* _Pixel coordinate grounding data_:
----

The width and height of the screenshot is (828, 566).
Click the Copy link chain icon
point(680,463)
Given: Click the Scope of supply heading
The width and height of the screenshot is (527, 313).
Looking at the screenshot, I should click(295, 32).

----

* _Directions_: Locate the line that contains "Given: Click the Scope of supply heading", then please quote it and every line after it to the end of the entries above, exactly and with nothing else.

* _Problem solution_:
Given: Click the Scope of supply heading
The width and height of the screenshot is (527, 313).
Looking at the screenshot, I should click(295, 32).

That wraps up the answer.